┏━━

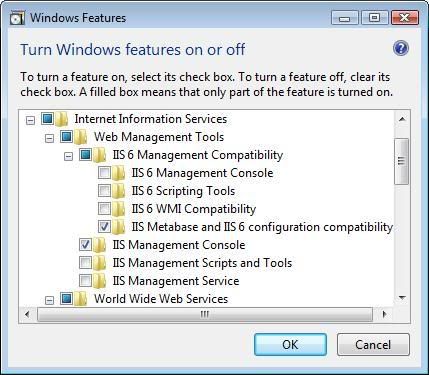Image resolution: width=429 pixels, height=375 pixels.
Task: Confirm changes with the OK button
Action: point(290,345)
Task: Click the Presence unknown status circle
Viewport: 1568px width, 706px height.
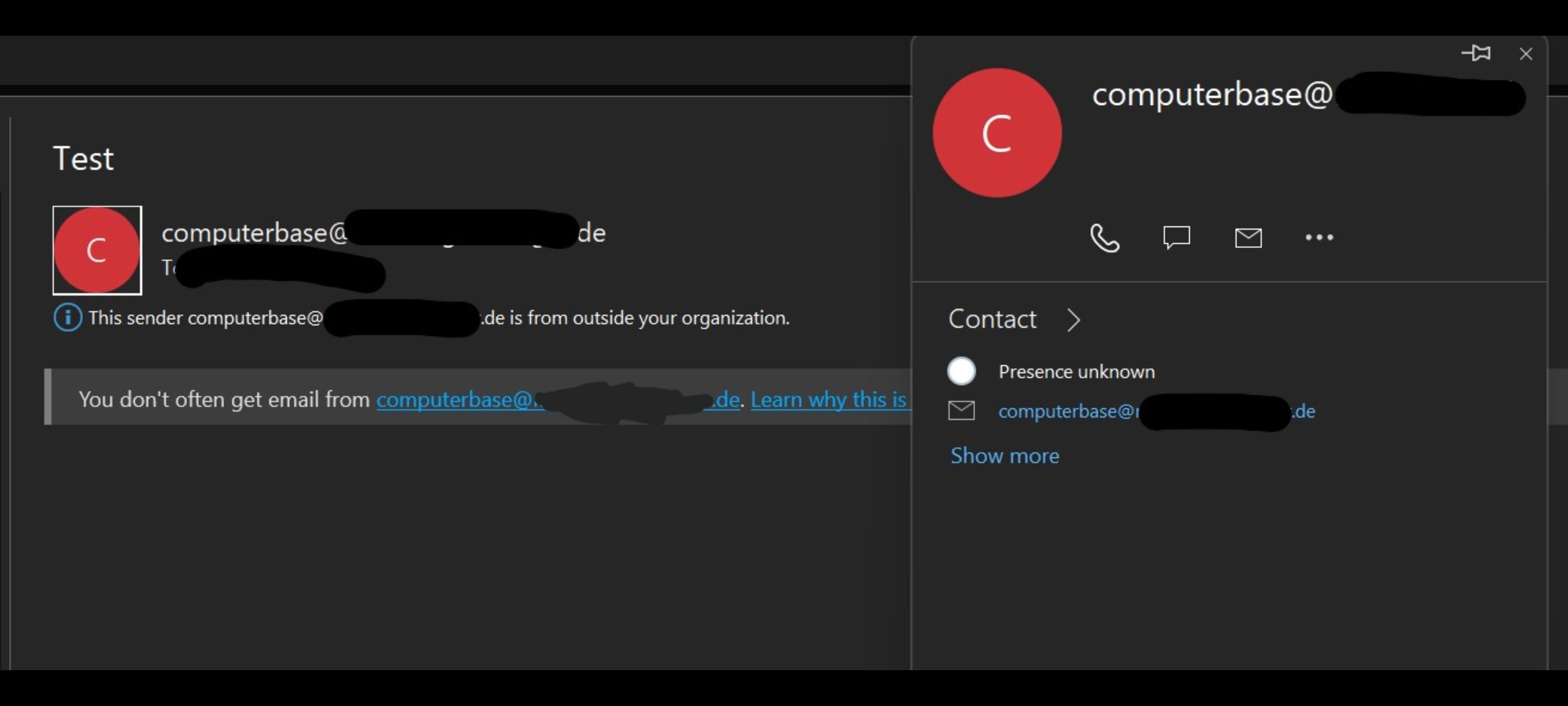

┗━━

What to produce
Exactly the lines from the one with "Task: Click the" to the last line of the listing are wanted, both ends included and pictures excluded.

Exercise solution
Task: Click the Presence unknown status circle
Viewport: 1568px width, 706px height.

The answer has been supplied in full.